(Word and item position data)
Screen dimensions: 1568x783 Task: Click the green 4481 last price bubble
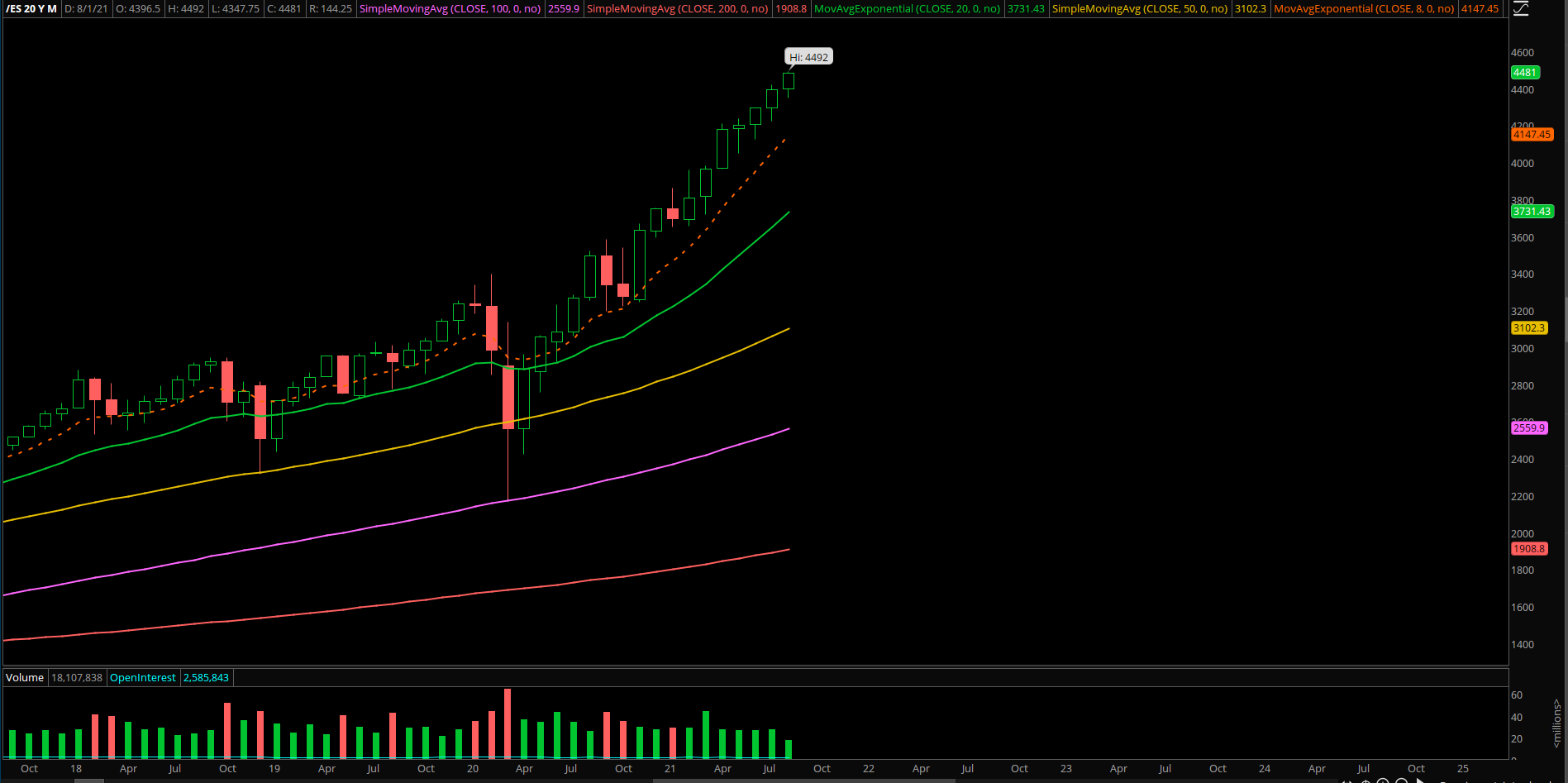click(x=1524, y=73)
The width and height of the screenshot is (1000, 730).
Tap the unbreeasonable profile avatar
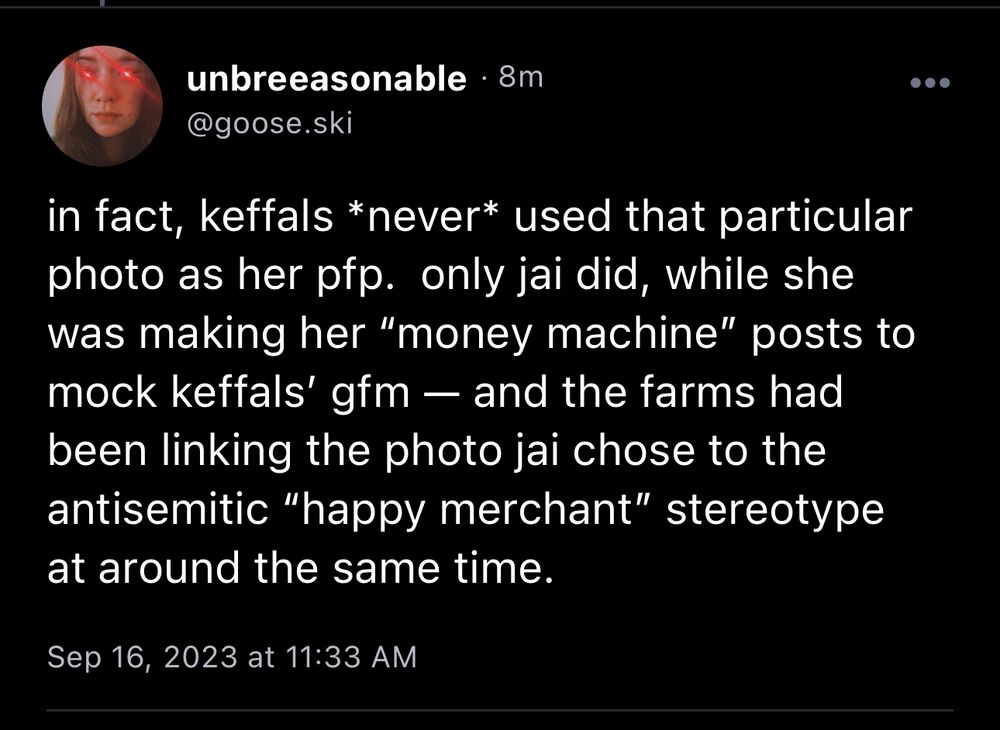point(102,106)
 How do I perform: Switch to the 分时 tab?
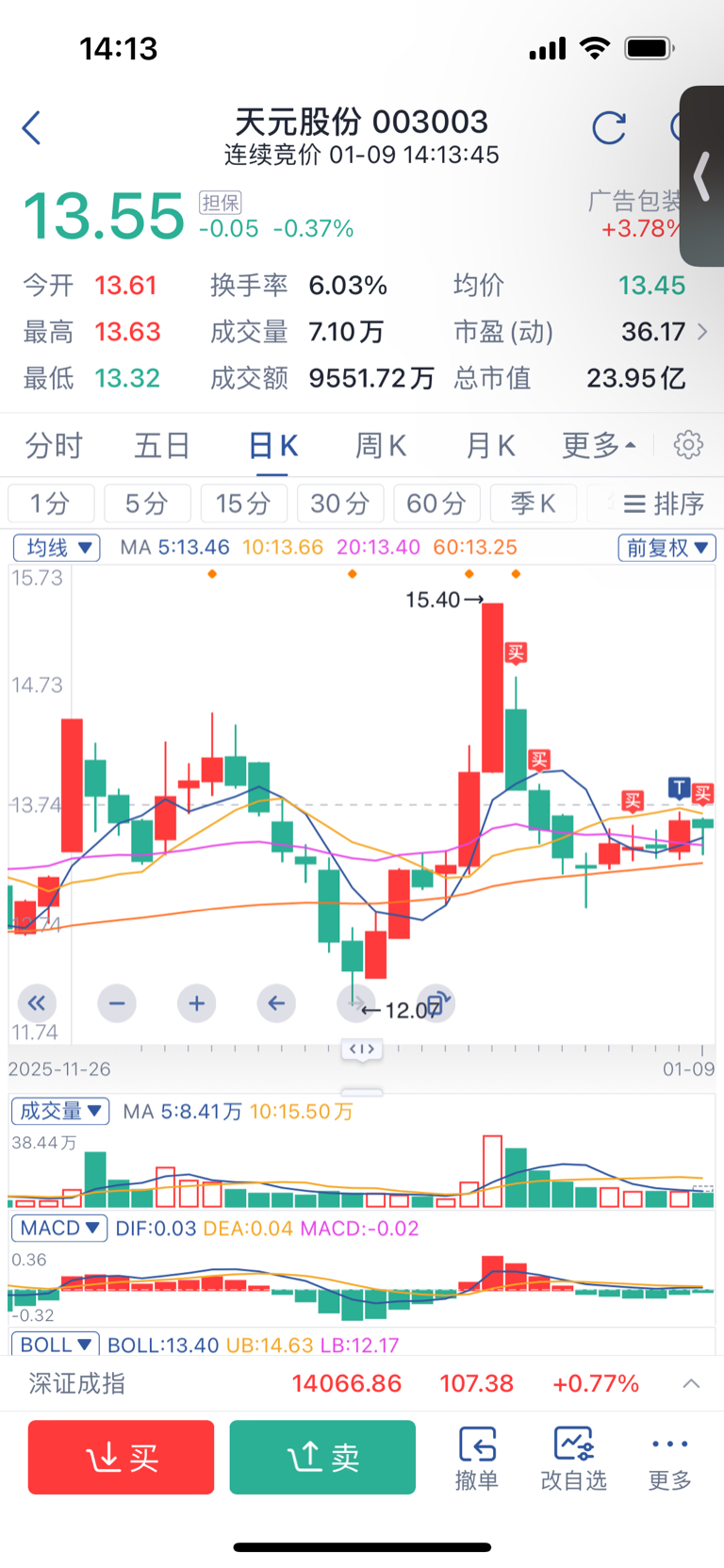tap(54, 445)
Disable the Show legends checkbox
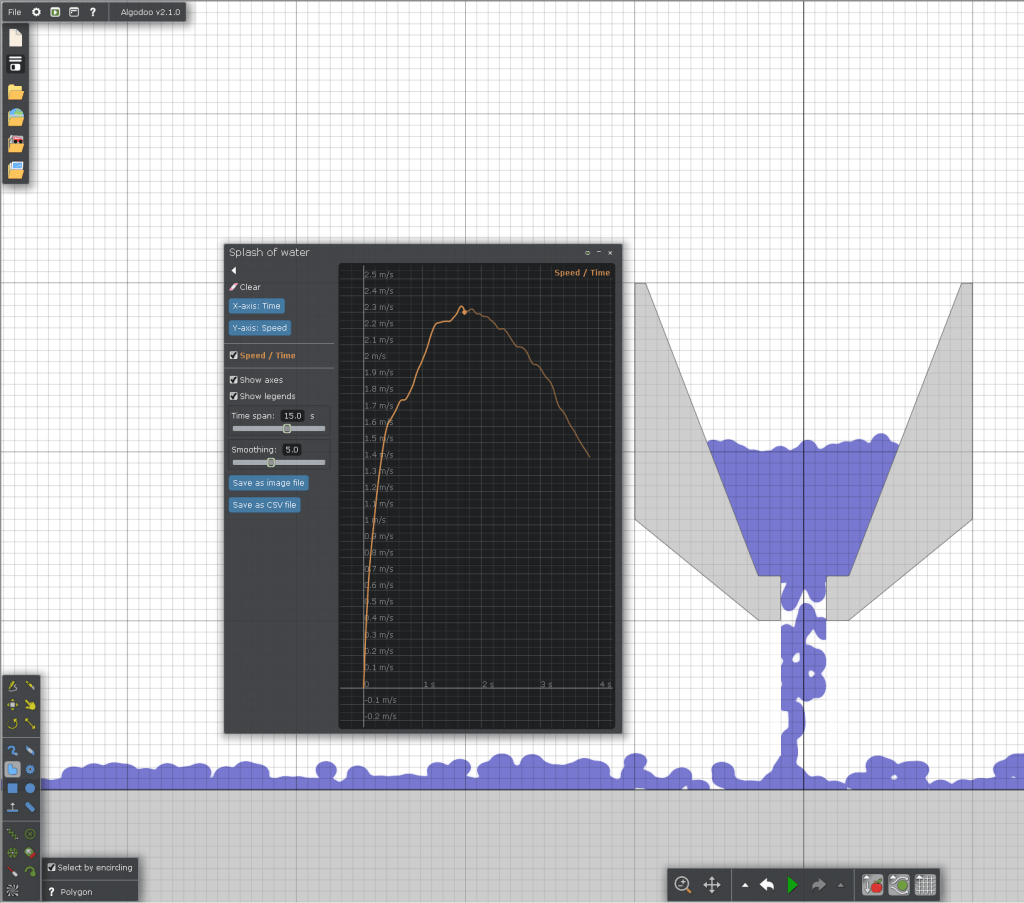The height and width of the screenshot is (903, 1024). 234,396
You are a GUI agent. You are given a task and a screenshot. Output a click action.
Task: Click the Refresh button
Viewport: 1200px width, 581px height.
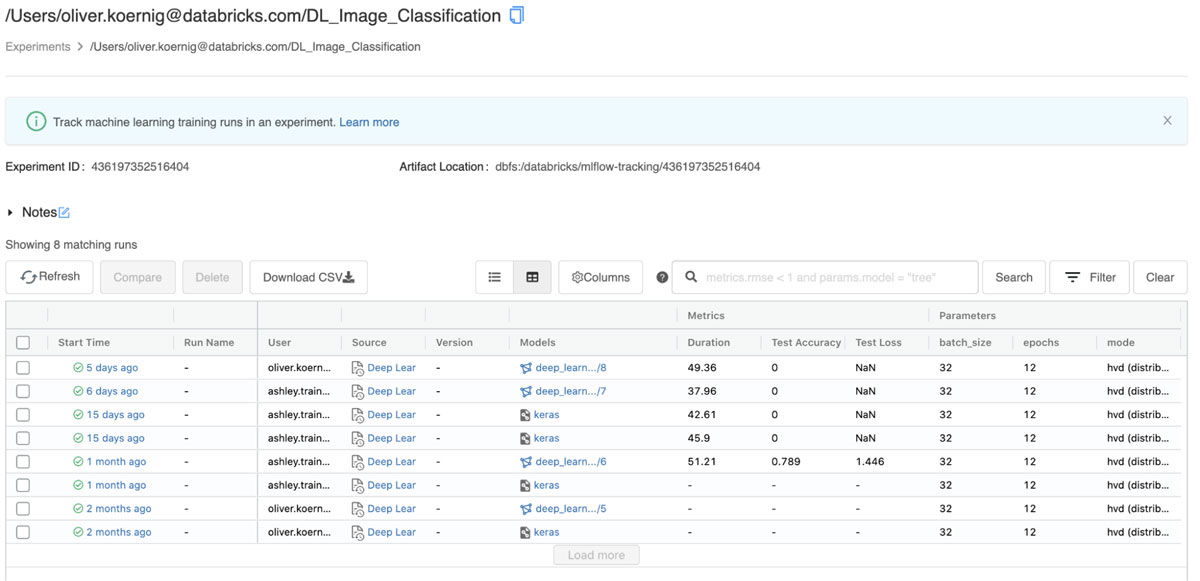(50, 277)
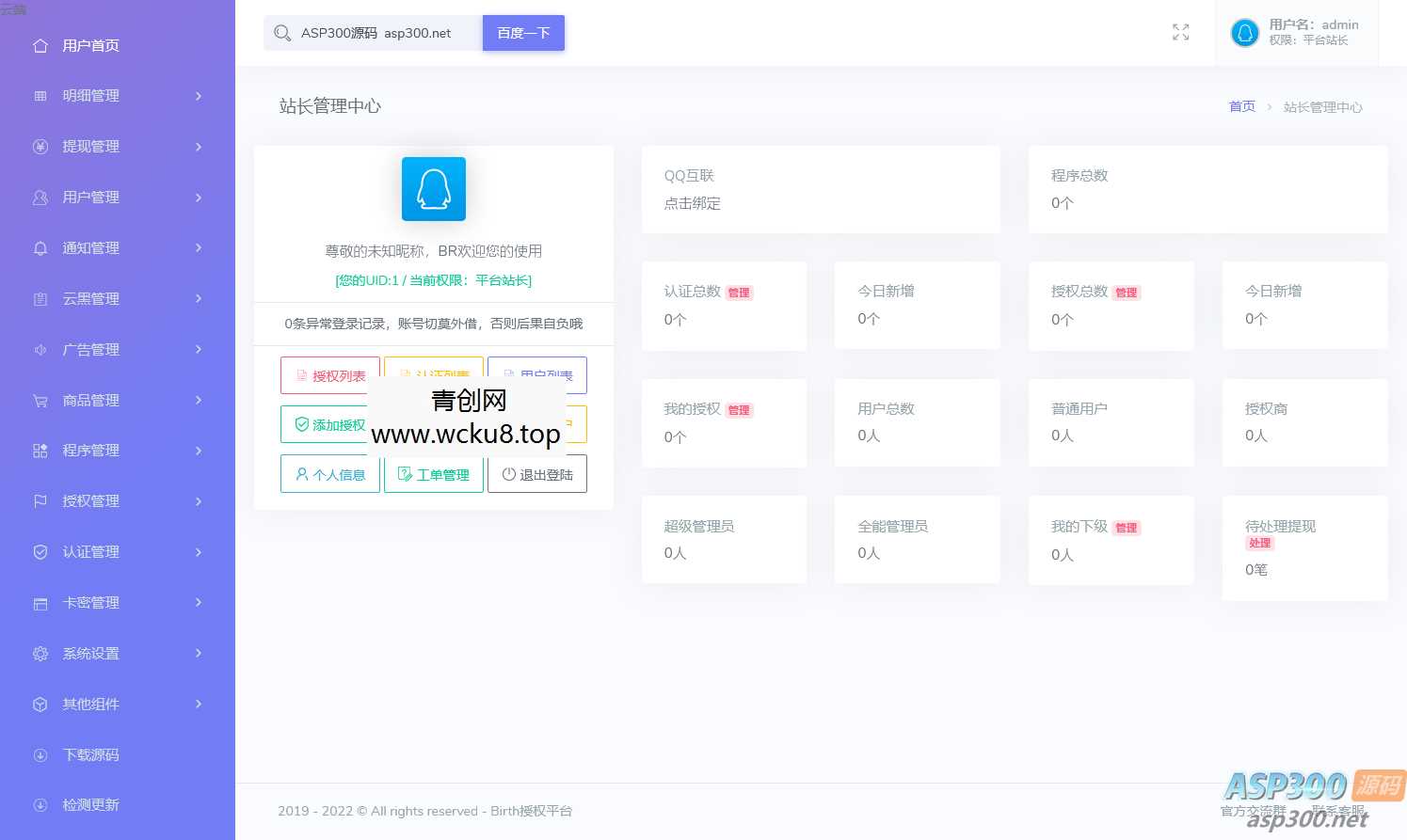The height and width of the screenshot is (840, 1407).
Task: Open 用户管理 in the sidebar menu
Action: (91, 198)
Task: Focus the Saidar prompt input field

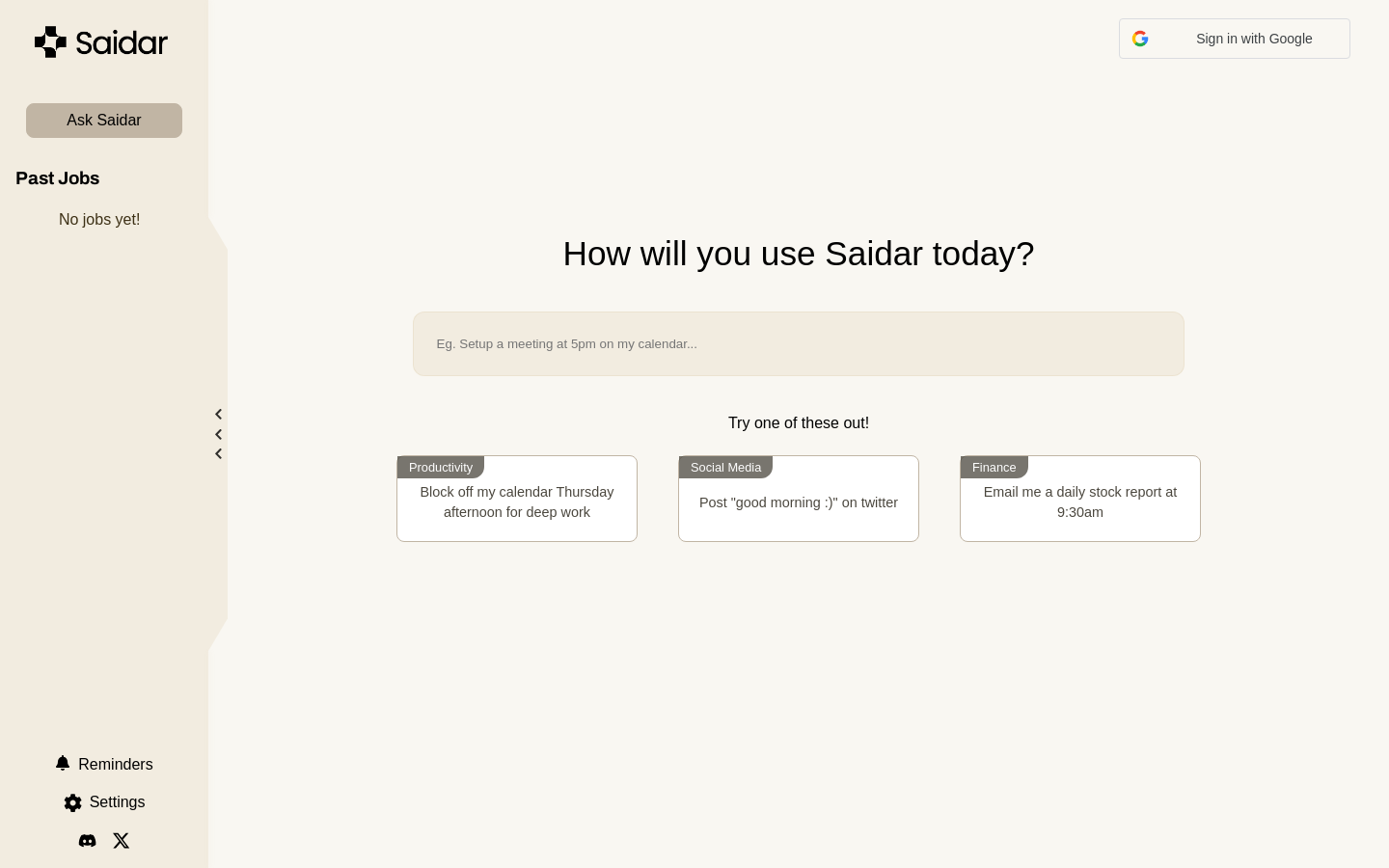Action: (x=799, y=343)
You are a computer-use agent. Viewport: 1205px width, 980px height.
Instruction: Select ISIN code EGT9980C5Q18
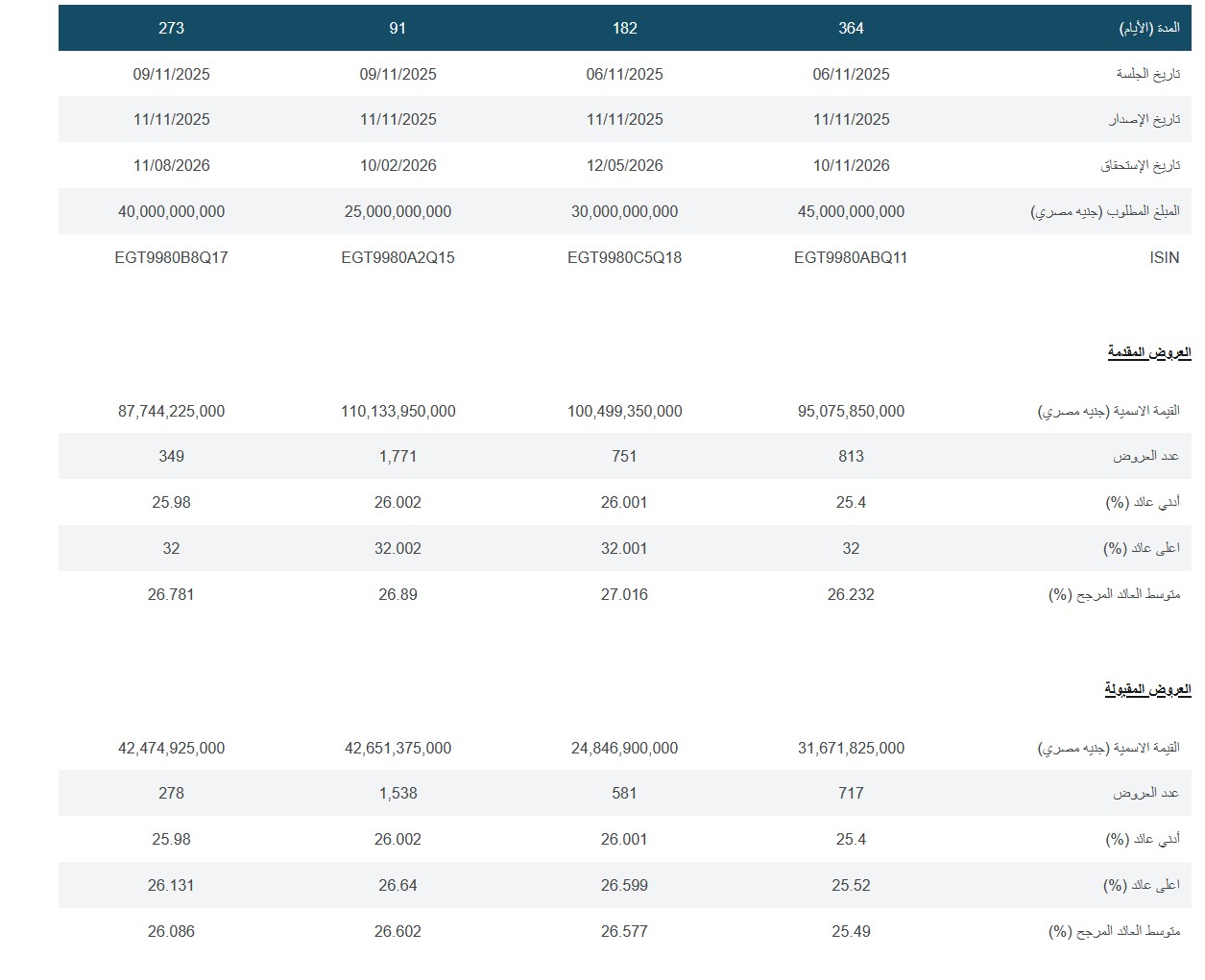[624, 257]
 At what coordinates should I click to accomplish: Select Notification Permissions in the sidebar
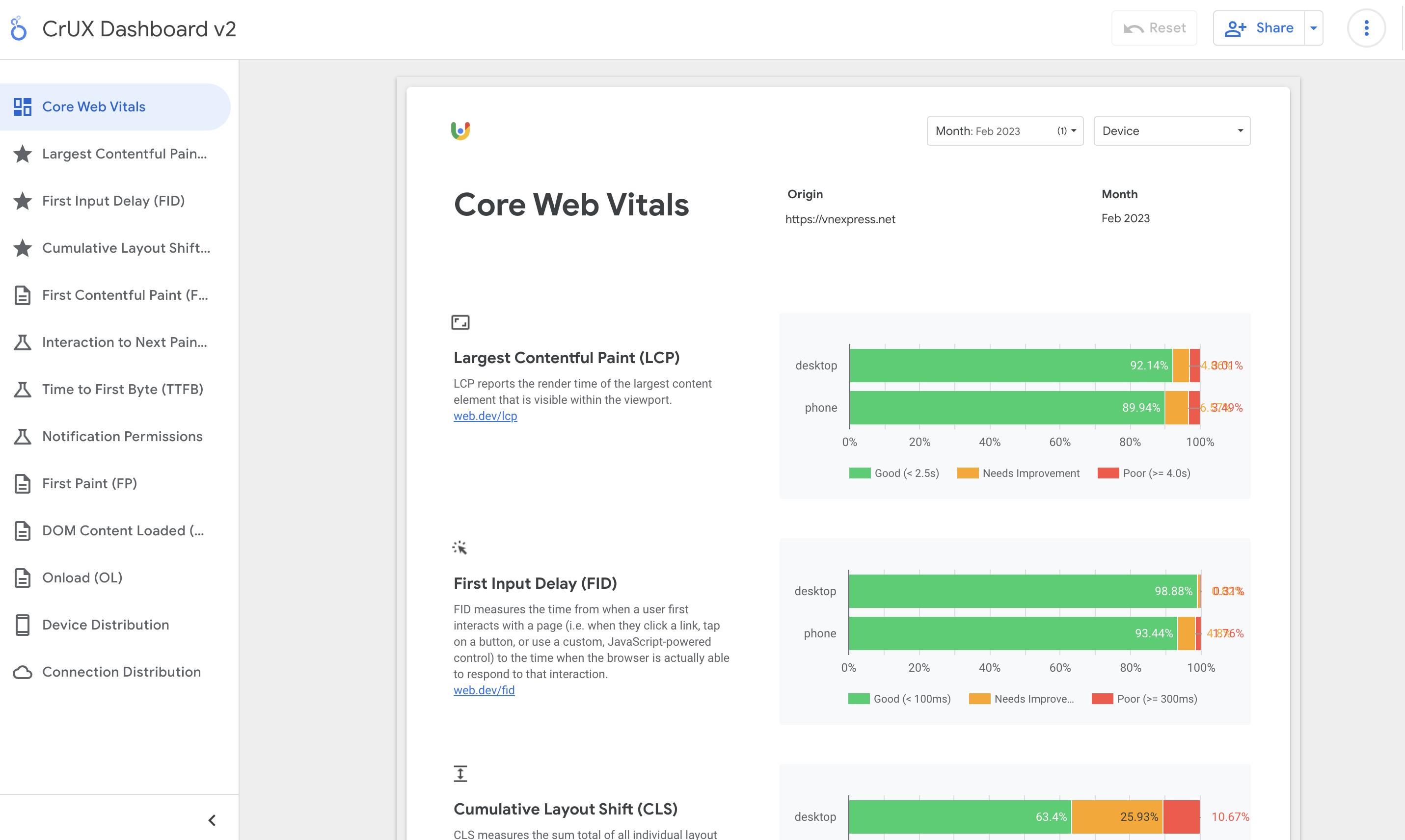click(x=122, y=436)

## Exercise details
Retype every line of the listing above without any changes, leaving out the pictures.

## Solution
Screen dimensions: 1568x783 Task: Click the green 4481 last price bubble
click(x=1524, y=73)
The width and height of the screenshot is (1000, 730).
Tap the unbreeasonable profile avatar
point(102,106)
 How do I perform: Switch to the 分时 tab?
tap(54, 445)
Disable the Show legends checkbox
The height and width of the screenshot is (903, 1024). 234,396
You are a GUI agent. You are given a task and a screenshot. Output a click action.
Task: Click the Refresh button
Viewport: 1200px width, 581px height.
(50, 277)
The height and width of the screenshot is (840, 1407).
Task: Open 用户管理 in the sidebar menu
Action: (91, 198)
Task: Focus the Saidar prompt input field

Action: (x=799, y=343)
You are a computer-use agent. Viewport: 1205px width, 980px height.
Instruction: Select ISIN code EGT9980C5Q18
[624, 257]
 At what coordinates should I click to accomplish: Select Notification Permissions in the sidebar
click(x=122, y=436)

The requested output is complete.